Financial Sector Policy
Master of Science (Business Administration), University of British Columbia
Bachelor of Commerce (Honours), Queen's University
Mark Zelmer has more than 30 years experience dealing with financial sector policy and regulatory issues having worked for the Office of the Superintendent of Financial Institutions, Canada (OSFI); the Bank of Canada; and the International Monetary Fund (IMF). He served first as an Assistant Superintendent and then as Deputy Superintendent of Financial Institutions at OSFI from December 2011 until June 2016. Prior to that he spent more than 20 years with Bank of Canada serving in progressively more senior positions, including as the first leader of its Financial Stability Department from September 2008 until November 2011. He also spent almost four years with the IMF from January 2000 until November 2003 where he served first as senior economist and then as Deputy Division Chief in what is now its Monetary and Capital Markets Department.
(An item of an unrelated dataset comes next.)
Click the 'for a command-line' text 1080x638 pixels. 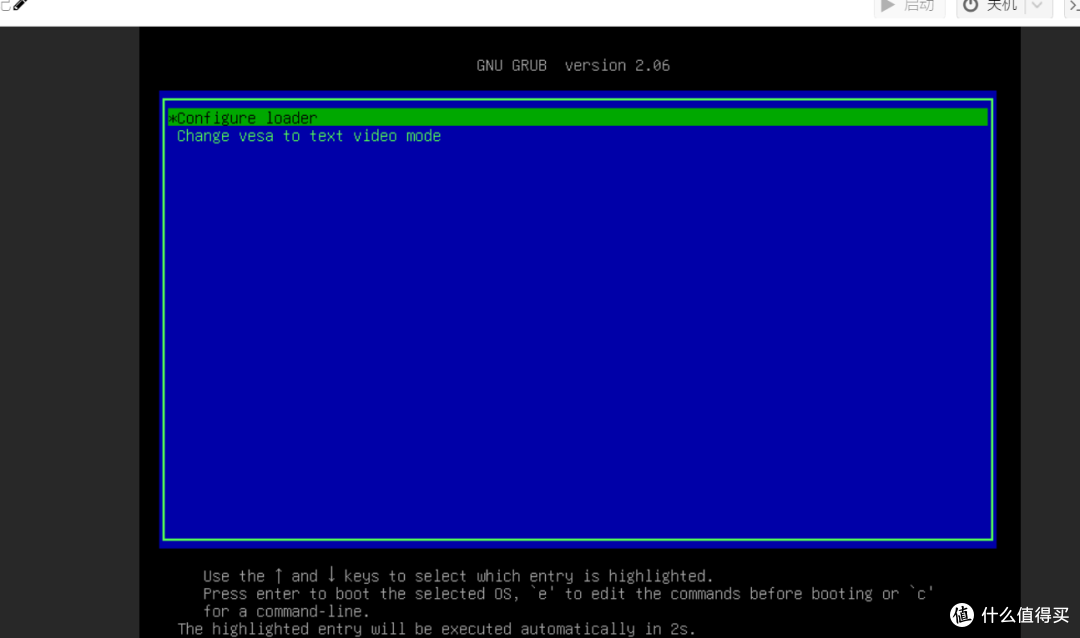tap(286, 611)
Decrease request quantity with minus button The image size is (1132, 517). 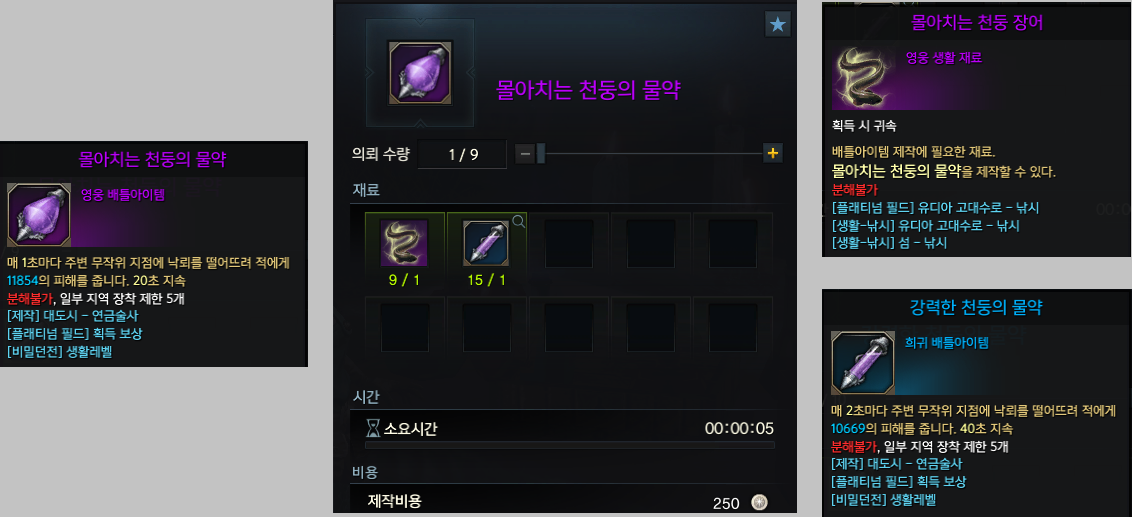tap(526, 153)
Mark also has been an active contributor to the global regulatory reform agenda in the wake of the financial crisis. As a member of the Basel Committee on Banking Supervision from September 2008 through June 2016 he chaired the development of several components of the Basel III framework and led a peer review assessment of the European Union's adoption of Basel III capital requirements. He also served on the Financial Stability Board's Standing Committee on Supervisory and Regulatory Cooperation from July 2014 to June 2016 and co-chaired its work on structural vulnerabilities associated with the global asset management industry.
Mark has also been busy since retiring from OSFI. He currently sits on the Boards of Directors of Assuris and State Street Trust Company of Canada and has helped the International Monetary Fund with its recent assessments of the Japan and US financial sector. In response to a request from the UK government he also conducted an independent review of the prudential supervision of a medium-sized UK bank (Co-Op Bank plc) that nearly failed in 2013.